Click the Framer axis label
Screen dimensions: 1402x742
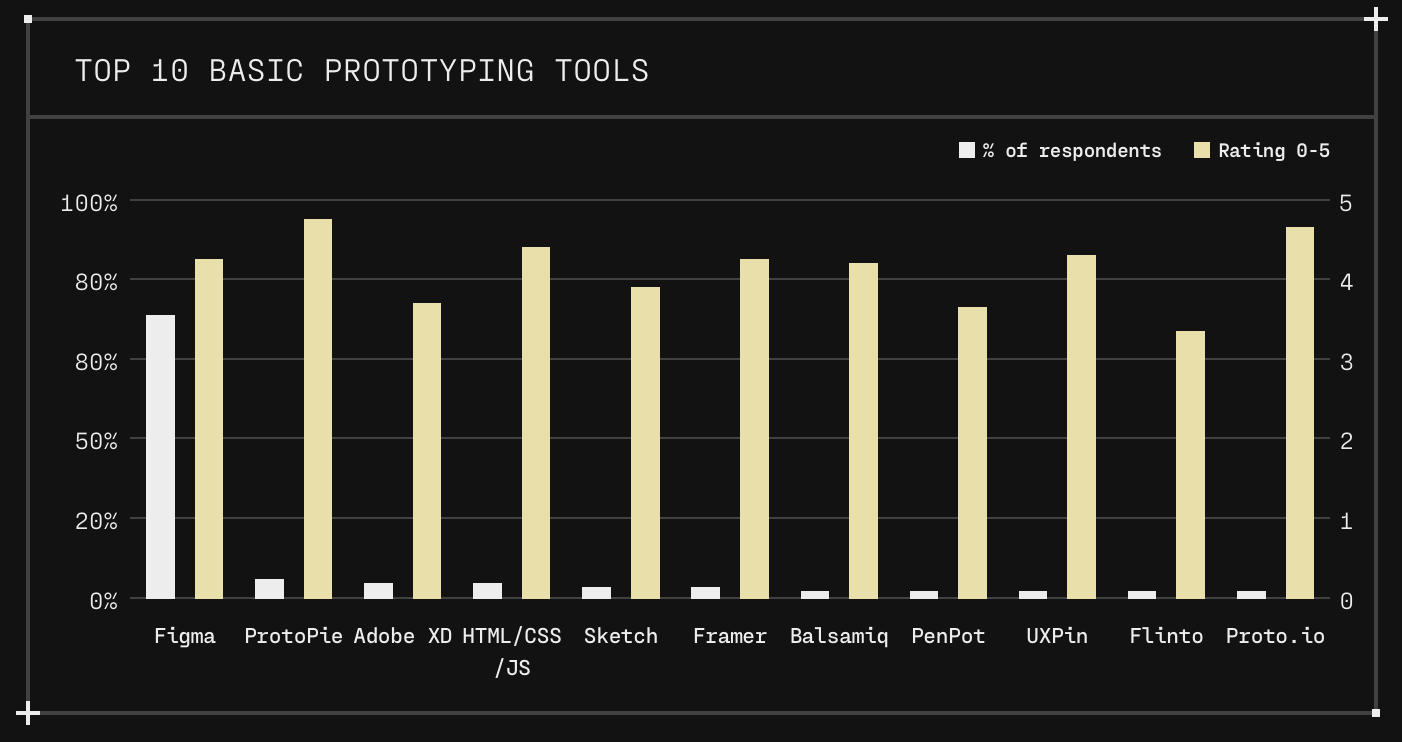tap(730, 636)
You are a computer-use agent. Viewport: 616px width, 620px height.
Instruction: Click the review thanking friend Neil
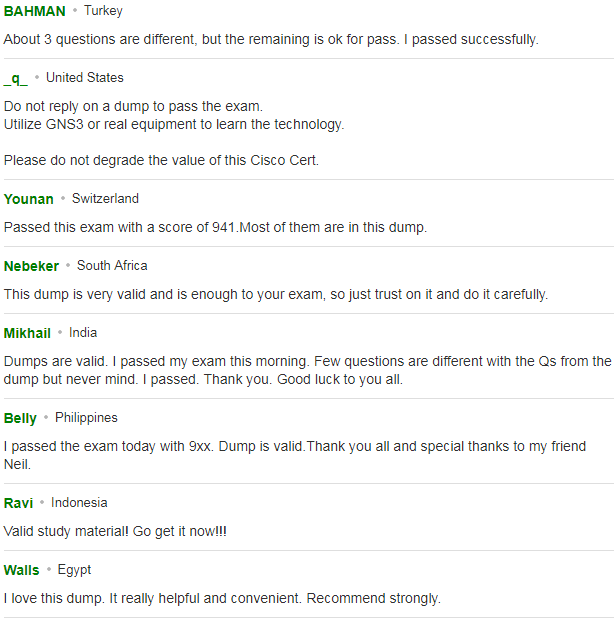click(295, 455)
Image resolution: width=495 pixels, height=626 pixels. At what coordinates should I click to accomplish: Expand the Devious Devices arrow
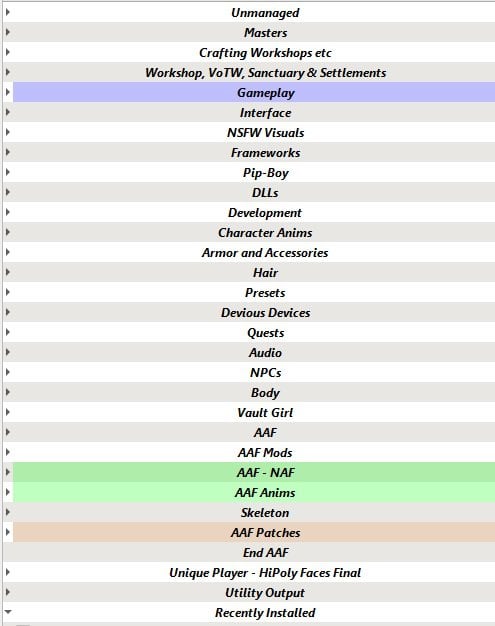coord(8,312)
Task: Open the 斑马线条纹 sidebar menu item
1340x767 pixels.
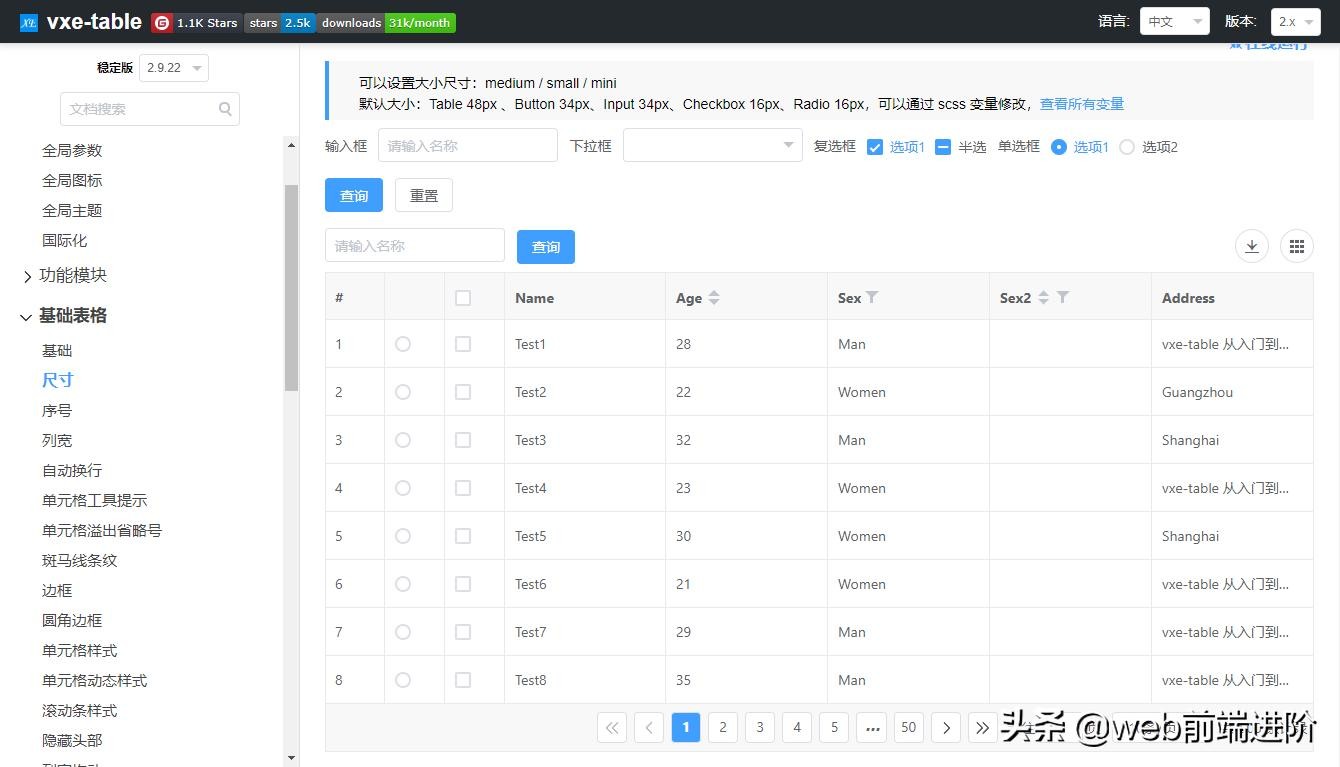Action: tap(79, 560)
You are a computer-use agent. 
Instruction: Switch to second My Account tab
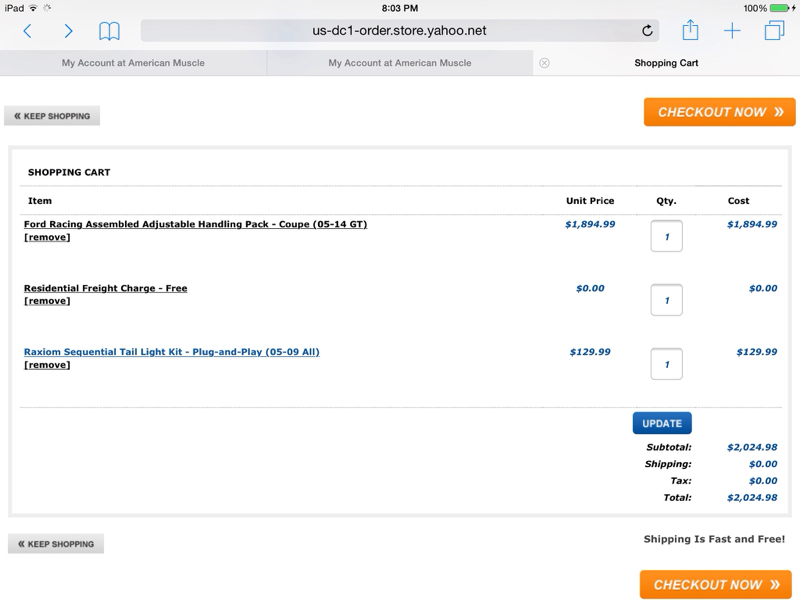click(x=400, y=63)
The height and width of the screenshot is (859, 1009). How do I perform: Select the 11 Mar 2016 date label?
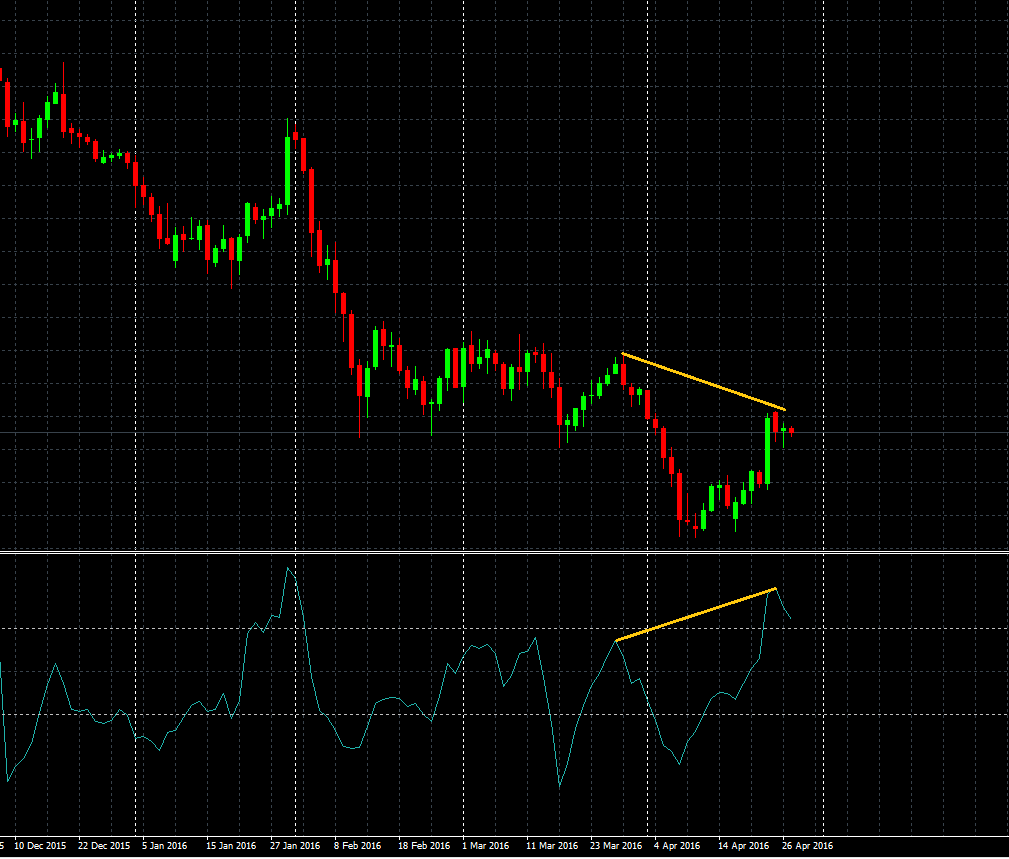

━━━━━━━━━━━━━━━━

▸ **TASK PROMPT**: The records above, copied word for word without the pictures, are what should be output.

▸ **WRITTEN RESPONSE**:
Click the Framer axis label
Screen dimensions: 1402x742
tap(730, 636)
You are a computer-use agent. Viewport: 616px width, 620px height.
Instruction: Click the review thanking friend Neil
click(295, 455)
Image resolution: width=495 pixels, height=626 pixels. At what coordinates should I click to accomplish: Expand the Devious Devices arrow
coord(8,312)
Task: Open the 斑马线条纹 sidebar menu item
1340x767 pixels.
Action: tap(79, 560)
You are a computer-use agent. 
Instruction: Switch to second My Account tab
click(x=400, y=63)
The height and width of the screenshot is (859, 1009). How do I perform: Select the 11 Mar 2016 date label?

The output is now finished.